The missing depth and breadth would be easier to stomach if the gameplay itself were more engaging. Admittedly, the upcoming increase to your house-building cap can push you to finish off another boss, but it's the same four houses anyway, unless you decide to purchase downloadable content. And there's the rub: If you want a diverse population that includes every race from the Crystal Chronicles universe, you have to pony up the dough. $15 doesn't seem like a lot for a game that could take you 9 or 10 hours to finish, but much of that time is useless padding spent clicking on random townspeople for morale (and to give you something to do). To charge $3 just to add a different house to the tiny existing selection is outrageous, especially if you buy the content after you've played the game for a few hours. If you've already reached your adventurer cap, the Yukes you produce by building Yuke shacks can't be sent to dungeons in the current game, which means you'll need to start another city from scratch to get the most out of them. If you want a little variety, something the basic package doesn't offer on its own, expect to spend twice the asking price. Even then, don't expect a lot of bang for your buck--unless you consider a new outfit for Chime to be worth that buck.

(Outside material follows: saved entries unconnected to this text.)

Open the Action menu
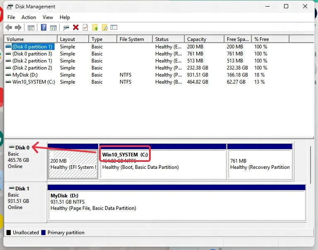The image size is (318, 250). [x=29, y=17]
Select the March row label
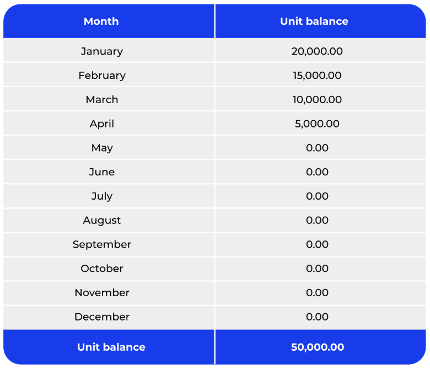 coord(102,100)
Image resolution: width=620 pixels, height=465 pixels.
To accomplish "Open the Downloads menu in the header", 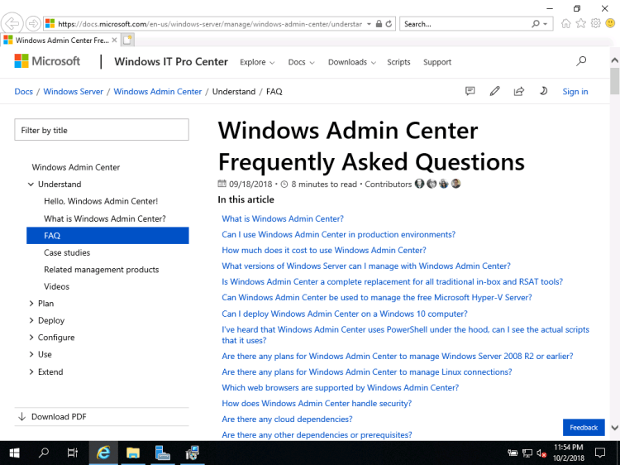I will point(351,62).
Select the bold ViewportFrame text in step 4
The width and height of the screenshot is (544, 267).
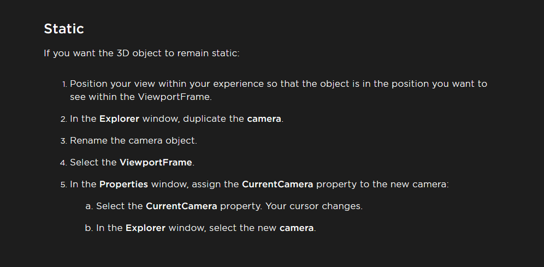pyautogui.click(x=156, y=162)
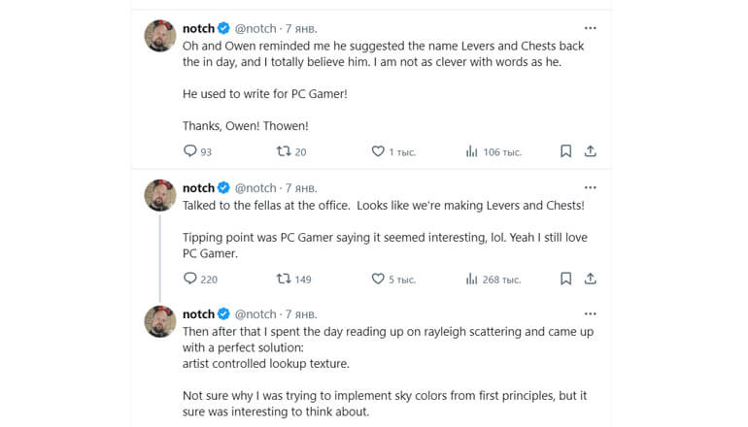
Task: Click notch's avatar on the rayleigh scattering tweet
Action: [x=160, y=321]
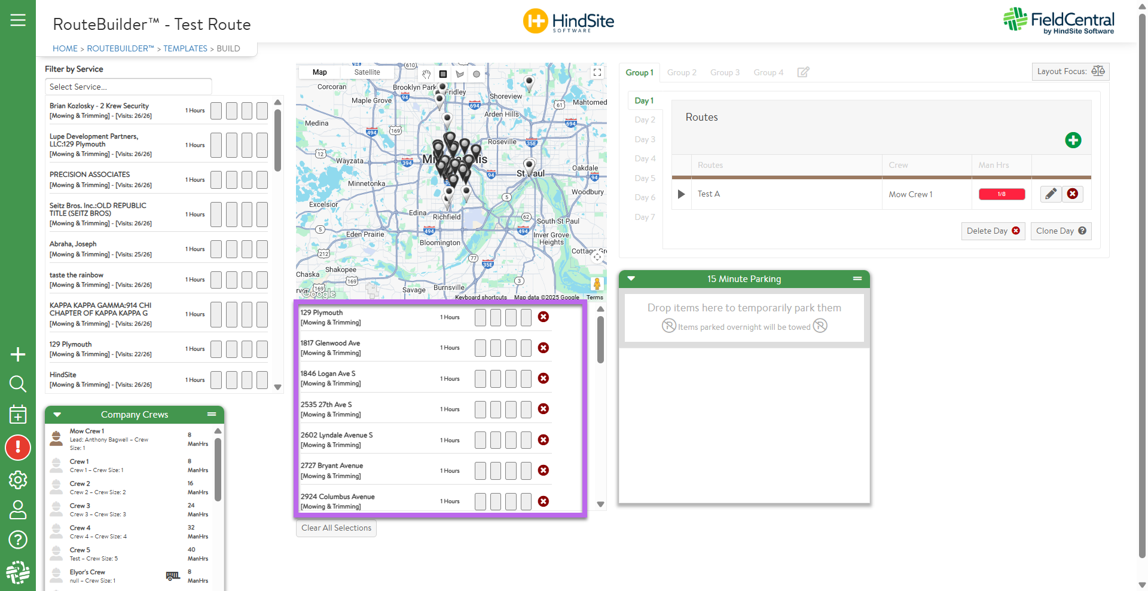
Task: Click the red 1/8 man hours bar
Action: 1002,194
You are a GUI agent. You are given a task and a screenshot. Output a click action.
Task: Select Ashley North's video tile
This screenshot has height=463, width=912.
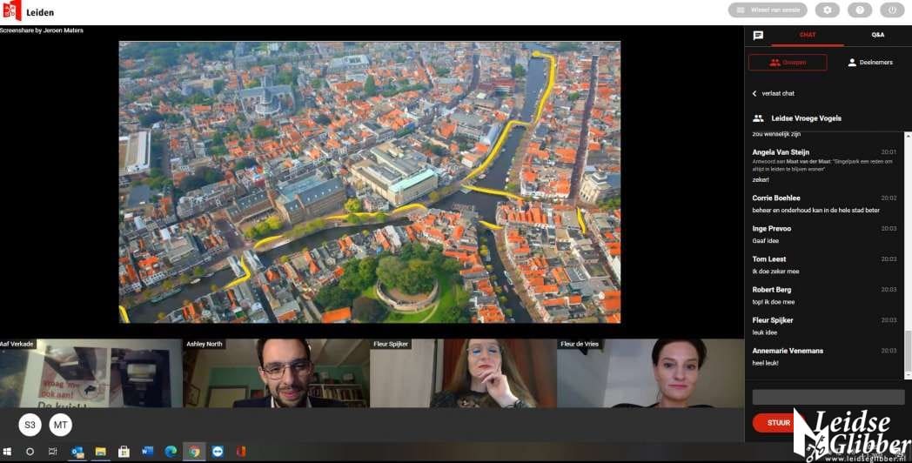click(276, 374)
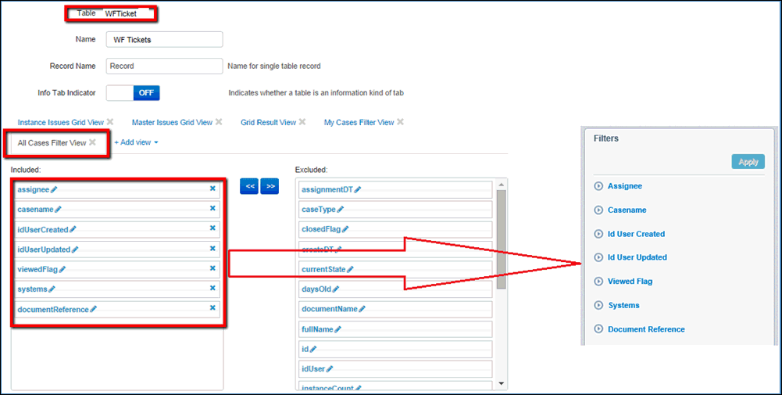The width and height of the screenshot is (782, 395).
Task: Click the edit pencil next to viewedFlag
Action: click(x=62, y=269)
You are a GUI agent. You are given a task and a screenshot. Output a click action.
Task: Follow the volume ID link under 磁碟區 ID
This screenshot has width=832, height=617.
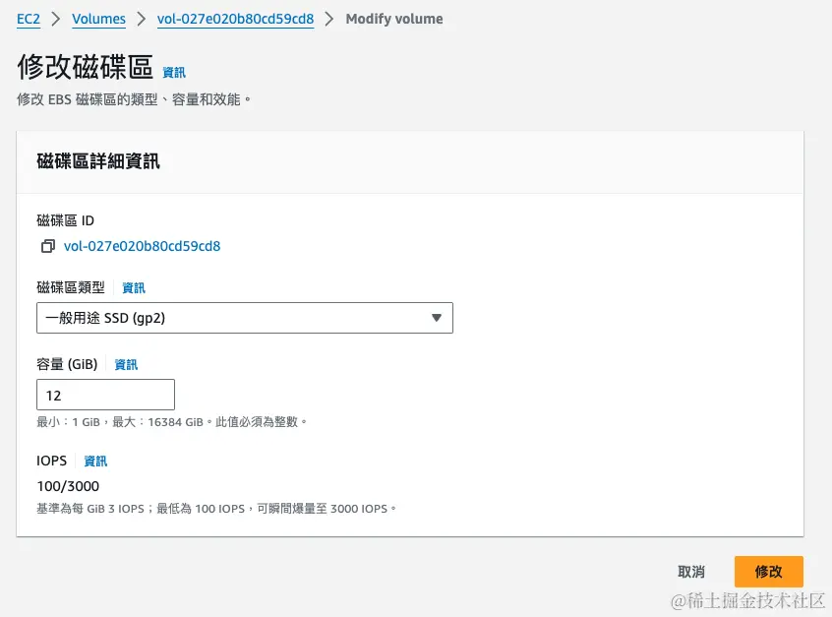[x=143, y=246]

The Lilty hut you see forming here isn't included with your purchase.
The Lilty hut you see forming here isn't included with your purchase.

The Crystal Chronicles visual charm flourishes in every corner of My Life as a King, from its simple but sweet character designs to the way adventurers will occasionally trip and fall as they run. Building a structure results in a beautiful flurry of particles and other clever effects, though it unfortunately causes a bit of slowdown as well. Characters, including your own, move with speed and grace, and the buildings themselves shimmer with color and vibrancy. The chirpy soundtrack is cute, but it gets annoying after a short while, since the same jaunty tune repeats ad nauseam. If you hit the mute button, you won't miss much, since the rest of the sound design is pleasant but unimportant.

My Life as a King is a disappointing use of two name brands associated with quality games. It's shallow, limiting, and padded with unrewarding gameplay. It's also a blatant grab at our wallets--not because downloadable content is available at launch, but because that content is essentially required if you want any variety in a shallow game that begs for it. This cheery game is a nice length and has some superficial appeal, but your valuable money is better spent elsewhere.

The Good

  • Charming visuals and characters
  • It's fun to watch your city flourish

The Bad

  • Separately purchased downloadable content is required if you want any variety
  • Lacks basic city-building features
  • Gameplay limitations lead to major balance issues

About the Author

Kevin VanOrd has a cat named Ollie who refuses to play bass in Rock Band.